───── Information supplied

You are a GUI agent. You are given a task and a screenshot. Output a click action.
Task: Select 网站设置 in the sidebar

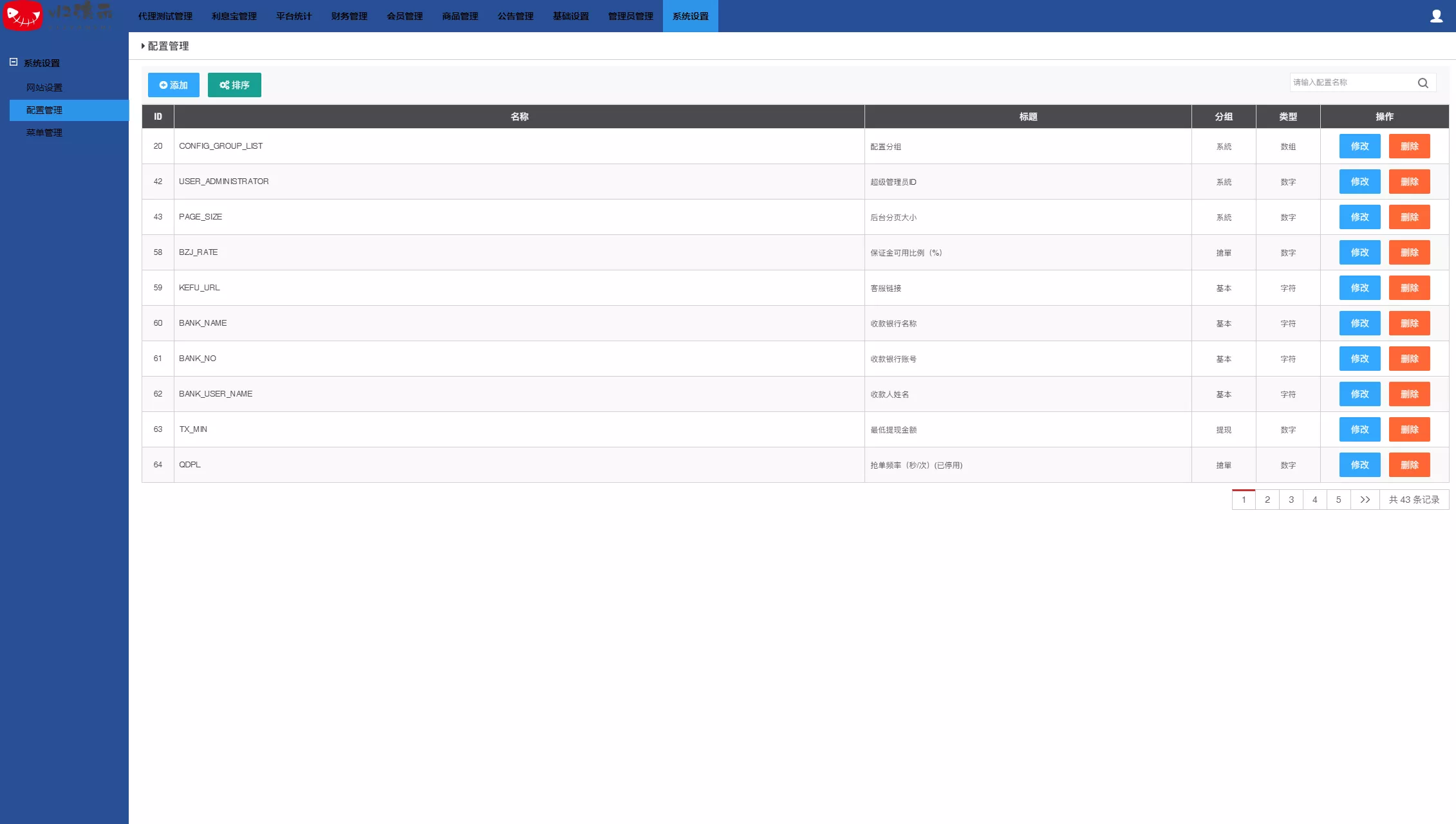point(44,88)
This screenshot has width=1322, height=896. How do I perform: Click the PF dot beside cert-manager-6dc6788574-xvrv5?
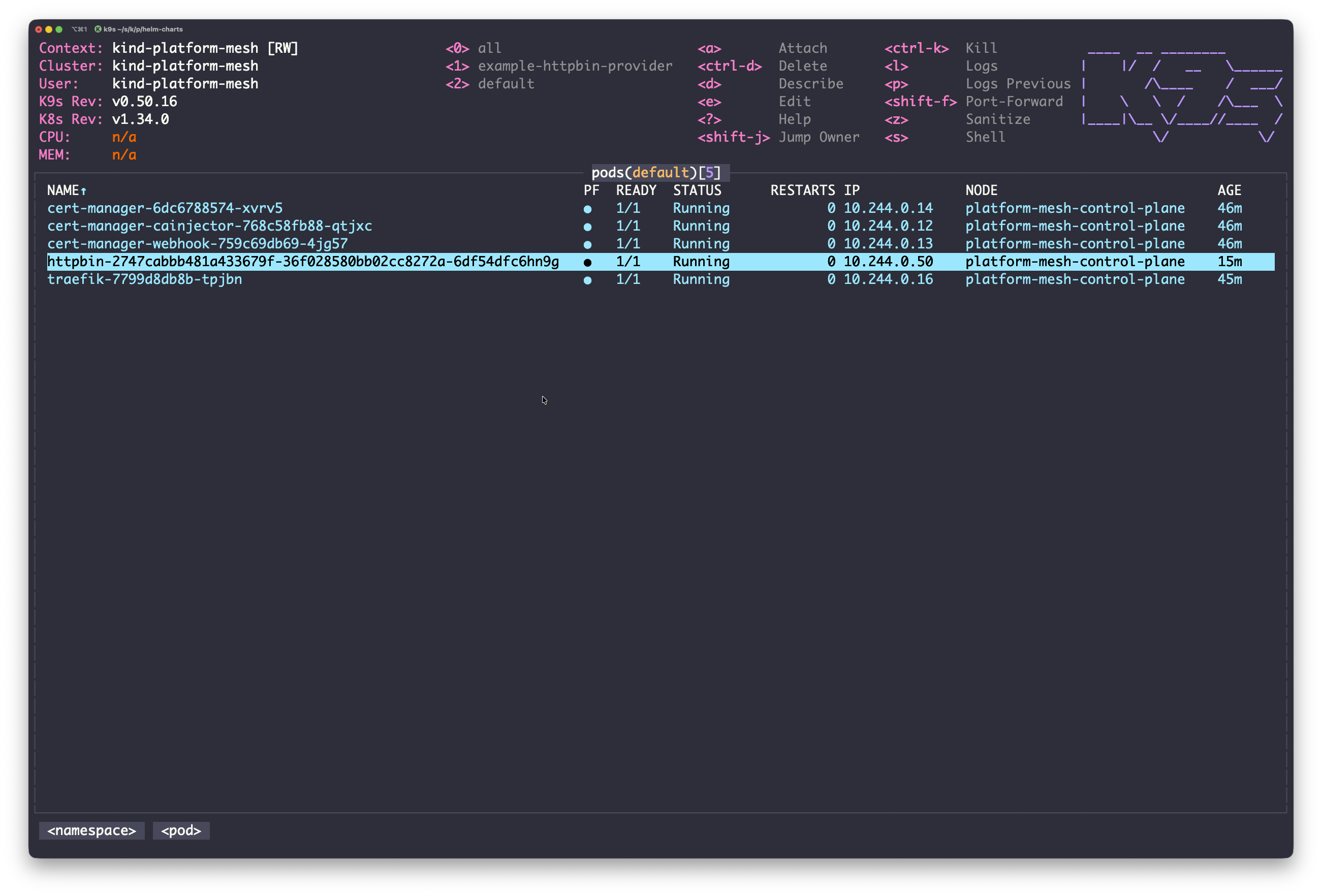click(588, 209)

──────────

* _Exercise description_:
Lines from the one with "Task: Select 网站设置 in the sidebar" through the final line of the records are the whole answer; print them exactly, minus any pictures.

* _Solved exercise_:
Task: Select 网站设置 in the sidebar

point(44,88)
This screenshot has width=1322, height=896. How do I perform: Click the PF dot beside cert-manager-6dc6788574-xvrv5?
click(588, 209)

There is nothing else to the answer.